HEADLINE

Bears’ Nagy passes on giving up play-calling chores

Field Level Media

November 19, 2019 at 7:16 pm.

Chicago Bears head coach Matt Nagy will take a hard pass on surrendering play-calling duties.

Nagy and the Bears are mired in a slump of growing proportion and significance, and the chorus is growing louder for a shift — either at quarterback or play-caller.

Nagy called plays for the Kansas City Chiefs, a role head coach Andy Reid surrendered, before being selected as coach of the Bears.

“What I would say is this,” Nagy said, adding that if he identifies play-calling as a problem, “I’ll be the first to tell you, then we need to be better or if there’s a rhythm to something. I have zero ego and I have zero care of giving play-call duties to somebody else. I really do not care about that, and if that’s what we feel like from going through it that that’s what we need to do, then I would do that, I really would.

“But when you go through the tape and you look at things and you know schematically where we’re at and what we’re calling and when we’re calling it. … There’s without a doubt a few plays in that game that I would go back and say, ‘You know what, that’s our fault.

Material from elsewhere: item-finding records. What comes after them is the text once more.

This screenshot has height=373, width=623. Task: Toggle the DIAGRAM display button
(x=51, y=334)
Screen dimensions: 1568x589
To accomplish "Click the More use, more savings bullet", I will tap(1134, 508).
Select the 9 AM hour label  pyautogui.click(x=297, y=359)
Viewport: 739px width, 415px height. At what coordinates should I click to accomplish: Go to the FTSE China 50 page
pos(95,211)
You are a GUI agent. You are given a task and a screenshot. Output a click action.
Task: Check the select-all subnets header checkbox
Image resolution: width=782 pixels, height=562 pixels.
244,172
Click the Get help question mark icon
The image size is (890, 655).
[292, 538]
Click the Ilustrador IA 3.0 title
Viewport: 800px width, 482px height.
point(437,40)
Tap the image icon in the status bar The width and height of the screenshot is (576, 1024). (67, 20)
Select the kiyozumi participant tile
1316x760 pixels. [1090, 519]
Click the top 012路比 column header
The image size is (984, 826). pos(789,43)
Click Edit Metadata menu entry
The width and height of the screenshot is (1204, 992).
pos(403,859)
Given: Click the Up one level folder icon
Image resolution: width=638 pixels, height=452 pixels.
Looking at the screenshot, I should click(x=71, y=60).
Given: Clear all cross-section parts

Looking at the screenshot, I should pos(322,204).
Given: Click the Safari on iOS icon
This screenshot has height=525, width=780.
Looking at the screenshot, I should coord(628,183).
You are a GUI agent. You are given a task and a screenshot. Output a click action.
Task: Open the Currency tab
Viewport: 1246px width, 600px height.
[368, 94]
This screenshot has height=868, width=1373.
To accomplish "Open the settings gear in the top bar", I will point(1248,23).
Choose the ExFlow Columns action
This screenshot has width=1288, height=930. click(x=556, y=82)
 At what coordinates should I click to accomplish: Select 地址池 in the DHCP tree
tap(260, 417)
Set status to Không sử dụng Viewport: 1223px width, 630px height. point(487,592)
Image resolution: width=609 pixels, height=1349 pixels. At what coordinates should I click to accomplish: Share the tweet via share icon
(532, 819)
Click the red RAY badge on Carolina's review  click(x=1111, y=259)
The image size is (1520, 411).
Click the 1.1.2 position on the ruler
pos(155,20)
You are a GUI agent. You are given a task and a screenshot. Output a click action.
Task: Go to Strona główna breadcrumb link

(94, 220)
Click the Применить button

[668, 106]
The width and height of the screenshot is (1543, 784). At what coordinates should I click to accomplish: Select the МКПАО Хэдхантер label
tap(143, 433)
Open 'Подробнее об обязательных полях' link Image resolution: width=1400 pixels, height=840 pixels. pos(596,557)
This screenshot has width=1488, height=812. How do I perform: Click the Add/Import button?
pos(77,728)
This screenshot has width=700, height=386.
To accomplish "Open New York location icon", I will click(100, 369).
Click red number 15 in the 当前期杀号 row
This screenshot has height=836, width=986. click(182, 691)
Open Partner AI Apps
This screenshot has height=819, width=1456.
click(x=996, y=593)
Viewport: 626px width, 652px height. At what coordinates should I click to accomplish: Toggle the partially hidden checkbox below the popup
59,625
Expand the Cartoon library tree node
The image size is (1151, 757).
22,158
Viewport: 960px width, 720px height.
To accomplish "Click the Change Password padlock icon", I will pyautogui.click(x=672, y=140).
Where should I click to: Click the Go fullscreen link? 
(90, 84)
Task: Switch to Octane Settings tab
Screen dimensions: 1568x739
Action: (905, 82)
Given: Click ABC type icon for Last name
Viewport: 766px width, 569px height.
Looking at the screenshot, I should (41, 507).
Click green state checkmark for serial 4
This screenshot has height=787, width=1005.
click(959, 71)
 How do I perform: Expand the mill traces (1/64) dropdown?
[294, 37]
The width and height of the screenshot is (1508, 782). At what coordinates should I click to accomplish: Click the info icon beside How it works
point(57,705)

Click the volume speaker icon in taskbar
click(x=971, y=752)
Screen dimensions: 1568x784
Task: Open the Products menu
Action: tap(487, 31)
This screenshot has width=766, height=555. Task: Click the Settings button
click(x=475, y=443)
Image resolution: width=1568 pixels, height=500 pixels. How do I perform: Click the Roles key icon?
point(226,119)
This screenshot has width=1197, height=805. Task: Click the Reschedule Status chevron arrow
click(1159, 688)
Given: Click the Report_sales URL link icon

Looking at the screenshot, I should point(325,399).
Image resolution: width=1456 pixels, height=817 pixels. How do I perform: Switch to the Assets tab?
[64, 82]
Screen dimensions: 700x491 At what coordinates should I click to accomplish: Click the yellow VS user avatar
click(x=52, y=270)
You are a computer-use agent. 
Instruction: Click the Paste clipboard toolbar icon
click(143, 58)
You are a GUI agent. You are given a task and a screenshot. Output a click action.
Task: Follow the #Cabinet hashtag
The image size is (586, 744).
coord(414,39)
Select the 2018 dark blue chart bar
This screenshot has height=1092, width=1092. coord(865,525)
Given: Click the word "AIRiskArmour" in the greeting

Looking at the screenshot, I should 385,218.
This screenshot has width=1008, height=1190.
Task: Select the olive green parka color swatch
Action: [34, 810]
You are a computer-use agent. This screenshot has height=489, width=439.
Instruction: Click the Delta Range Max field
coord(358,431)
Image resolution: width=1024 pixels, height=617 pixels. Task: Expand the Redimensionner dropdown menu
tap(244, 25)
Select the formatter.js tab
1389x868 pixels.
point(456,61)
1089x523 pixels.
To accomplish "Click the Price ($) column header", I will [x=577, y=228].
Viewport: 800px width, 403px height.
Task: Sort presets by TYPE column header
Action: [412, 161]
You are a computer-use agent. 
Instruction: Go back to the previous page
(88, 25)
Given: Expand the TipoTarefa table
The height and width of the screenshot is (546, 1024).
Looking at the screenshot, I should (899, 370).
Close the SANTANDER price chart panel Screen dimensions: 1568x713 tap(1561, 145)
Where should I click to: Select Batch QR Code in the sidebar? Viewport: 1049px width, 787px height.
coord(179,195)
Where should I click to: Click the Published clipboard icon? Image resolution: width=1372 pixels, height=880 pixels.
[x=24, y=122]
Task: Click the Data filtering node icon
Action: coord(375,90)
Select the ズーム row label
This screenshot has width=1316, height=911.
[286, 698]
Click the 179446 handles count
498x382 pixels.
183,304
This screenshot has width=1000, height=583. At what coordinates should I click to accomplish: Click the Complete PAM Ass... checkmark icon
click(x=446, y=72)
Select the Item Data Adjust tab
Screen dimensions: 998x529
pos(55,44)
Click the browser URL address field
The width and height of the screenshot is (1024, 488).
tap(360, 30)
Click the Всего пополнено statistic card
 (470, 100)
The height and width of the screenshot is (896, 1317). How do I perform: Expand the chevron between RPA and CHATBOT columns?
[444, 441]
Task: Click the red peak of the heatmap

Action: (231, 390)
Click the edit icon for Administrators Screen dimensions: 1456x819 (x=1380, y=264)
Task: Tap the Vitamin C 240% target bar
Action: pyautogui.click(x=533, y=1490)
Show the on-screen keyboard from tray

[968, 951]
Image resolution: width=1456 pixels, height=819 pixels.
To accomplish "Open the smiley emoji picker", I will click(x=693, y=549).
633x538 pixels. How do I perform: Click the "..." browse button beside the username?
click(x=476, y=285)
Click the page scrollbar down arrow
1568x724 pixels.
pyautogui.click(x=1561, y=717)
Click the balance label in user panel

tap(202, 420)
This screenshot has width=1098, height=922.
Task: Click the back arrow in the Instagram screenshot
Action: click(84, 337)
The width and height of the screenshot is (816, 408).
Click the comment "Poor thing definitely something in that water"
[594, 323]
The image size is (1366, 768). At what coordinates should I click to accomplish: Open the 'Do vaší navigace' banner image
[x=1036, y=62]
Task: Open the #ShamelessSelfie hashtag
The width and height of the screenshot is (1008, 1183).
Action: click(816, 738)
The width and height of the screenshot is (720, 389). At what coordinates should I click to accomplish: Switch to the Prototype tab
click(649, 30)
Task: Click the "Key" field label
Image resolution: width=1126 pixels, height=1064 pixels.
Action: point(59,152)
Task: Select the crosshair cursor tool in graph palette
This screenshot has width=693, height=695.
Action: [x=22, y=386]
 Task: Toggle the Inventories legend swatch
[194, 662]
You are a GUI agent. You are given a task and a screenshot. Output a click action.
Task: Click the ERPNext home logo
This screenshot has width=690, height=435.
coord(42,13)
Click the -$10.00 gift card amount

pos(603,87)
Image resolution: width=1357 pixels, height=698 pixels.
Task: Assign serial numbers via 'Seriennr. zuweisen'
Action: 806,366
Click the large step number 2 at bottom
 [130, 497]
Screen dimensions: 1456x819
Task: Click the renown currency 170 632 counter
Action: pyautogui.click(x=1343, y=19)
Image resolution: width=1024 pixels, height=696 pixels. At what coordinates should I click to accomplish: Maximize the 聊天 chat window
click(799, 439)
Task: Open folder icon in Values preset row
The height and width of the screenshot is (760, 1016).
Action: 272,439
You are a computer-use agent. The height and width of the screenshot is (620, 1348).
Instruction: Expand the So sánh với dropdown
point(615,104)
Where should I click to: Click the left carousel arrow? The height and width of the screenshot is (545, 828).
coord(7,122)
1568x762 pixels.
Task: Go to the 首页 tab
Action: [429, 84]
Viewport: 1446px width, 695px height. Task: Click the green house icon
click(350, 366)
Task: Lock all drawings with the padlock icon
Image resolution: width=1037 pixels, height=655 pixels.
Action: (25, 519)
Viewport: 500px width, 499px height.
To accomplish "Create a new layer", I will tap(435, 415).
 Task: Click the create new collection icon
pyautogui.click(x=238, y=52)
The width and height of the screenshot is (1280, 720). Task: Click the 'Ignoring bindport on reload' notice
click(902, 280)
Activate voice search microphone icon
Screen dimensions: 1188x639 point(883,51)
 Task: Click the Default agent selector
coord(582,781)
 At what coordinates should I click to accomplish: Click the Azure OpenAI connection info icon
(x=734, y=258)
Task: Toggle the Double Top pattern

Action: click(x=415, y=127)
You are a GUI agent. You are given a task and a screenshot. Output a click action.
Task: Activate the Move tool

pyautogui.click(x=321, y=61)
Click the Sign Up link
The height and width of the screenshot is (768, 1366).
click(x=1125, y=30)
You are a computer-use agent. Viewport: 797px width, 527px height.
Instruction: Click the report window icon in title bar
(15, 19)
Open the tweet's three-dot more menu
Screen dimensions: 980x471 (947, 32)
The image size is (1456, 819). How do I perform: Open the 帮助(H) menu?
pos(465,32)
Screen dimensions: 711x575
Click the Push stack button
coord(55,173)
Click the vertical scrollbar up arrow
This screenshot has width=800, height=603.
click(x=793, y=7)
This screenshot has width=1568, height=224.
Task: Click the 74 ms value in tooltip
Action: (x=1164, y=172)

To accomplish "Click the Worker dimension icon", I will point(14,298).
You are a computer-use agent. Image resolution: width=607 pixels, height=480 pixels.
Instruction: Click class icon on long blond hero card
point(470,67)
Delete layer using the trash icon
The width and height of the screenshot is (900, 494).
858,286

We didn’t scheme it right,’ and that starts with me. And I need to be able to accept that and know how do I fix that. But we’ll do everything we can … we’re turning over every stone to get this thing right.”

At 4-6, the Bears are longshots to get back to the playoffs after winning the NFC North in 2018 in Nagy’s inaugural season in Chicago.

Averaging only 16.9 points per game, only the Washington Redskins are scoring less in the NFC (12.5 ppg). The Bears rank 28th in the NFL in scoring.

In last week’s 17-7 loss to the Rams, Nagy pulled quarterback Mitchell Trubisky but said his health — not performance — was the reason Chase Daniel entered the game.

“When you’re not a part of it and you don’t really know what’s going on, I’m not questioning what people are thinking,” Nagy said. “I’m just telling you exactly what happened. I can’t be more honest than that. We knew there was pain and we had to monitor that the entire second half. You’ll see it when you watch the tape, on almost every play, you’ll see where it’s affecting him.”

The Bears host the New York Giants on Sunday in Week 12, then visit the Detroit Lions for a Thanksgiving Day game four days later.